Written by Abe Wang | Apr 14, 2023 7:00:00 AM
Molecule Clustering in Visualization
The CDD Vault Visualization tool now has a new “plot type” for clustering. Clicking the Cluster analysis tool will:
- give you an option to set a Tanimoto similarity threshold
- perform the clustering algorithm across all structures
- Add a new “Cluster ID” column to the data table
- Cluster ID is now available as a parameter which can be used in all plots
As an example, one could have a scatter plot of Inhibition scores versus a chosen chemical property, where the dots are colored by Cluster ID.
Substructures Available as Plot Parameters
Substructures can now be used in histograms and as plot parameters, such as color, size, shape, etc. Select from the automatically generated fragments or draw your own substructure. When configuring a plot, the “Substructure” option is available for Color, Shape, Size, and Split plot by parameters. Also, when choosing the axis for Histograms, the “Substructure” option is now available. By default, the top 25 most frequent automatically generated fragments are selected.
Enhanced Searching in Visualization Drop-Down Menus
Whenever you are using a drop-down to select a parameter, there is now a search and type-ahead feature to help you efficiently locate the value of interest. Easily find the desired value, project or collection.
New Tautomer Detection Parameter for POST Batches API Call
To allow API workflows to mimic the new Tautomer Detection Compound Registration Workflow recently deployed within the CDD Vault GUI, a new "tautomer_resolution" parameter was added to the POST Batches API call. The options available when including this parameter are:
- first
"tautomer_resolution":"first"
- results in a new Batch being registered for the first Molecule detected as a potential tautomer
- new
"tautomer_resolution":"new"
- results in a new Molecule being registered
- prompt
"tautomer_resolution":"prompt"
- results in nothing being registered
- Existing tautomer molecule IDs are returned
This new "tautomer_resolution" parameter goes WITHIN the "molecule" section of your JSON: { "molecule": { "registration_type":"CHEMICAL_STRUCTURE", "smiles":"O=CC(C=O)O", "tautomer_resolution": "prompt"}, "projects":["Internal Data"] }
Helpful hints:
- The intent of the
"tautomer_resolution":"prompt"
parameter is to give you the Molecule IDs of the matching tautomers... then, you can use the POST Batches without the structure, and match on the Molecule ID or Name to register the new Batch of any existing Molecule.

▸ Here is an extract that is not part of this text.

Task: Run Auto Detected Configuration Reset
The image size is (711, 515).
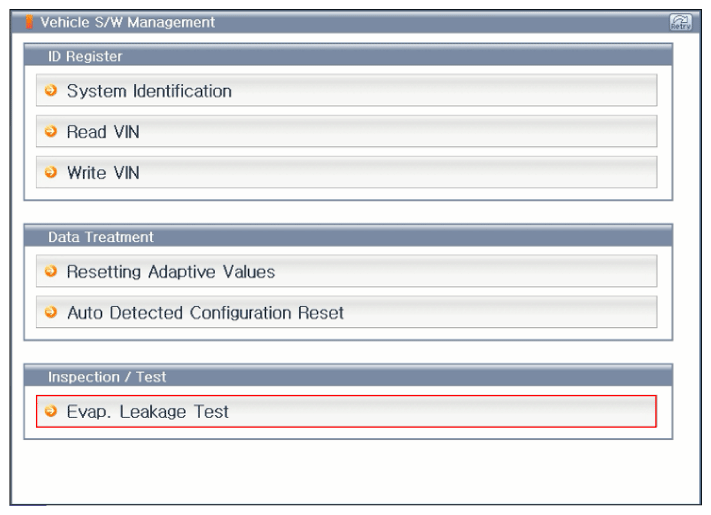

POST Batches with JSON like this: {"molecule": { "Registration_type":"chemical_structure", "name":"CWS-0005669" }, "projects": ["CW Test"]}
- The
"tautomer_resolution":"first"
is the default. So, if you leave out the "tautomer_resolution" parameter all together, "tautomer_resolution":"first"
is used and a new Batch will be registered for the first Molecule detected as a potential tautomer. (You are not warned that there were tautomers detected.)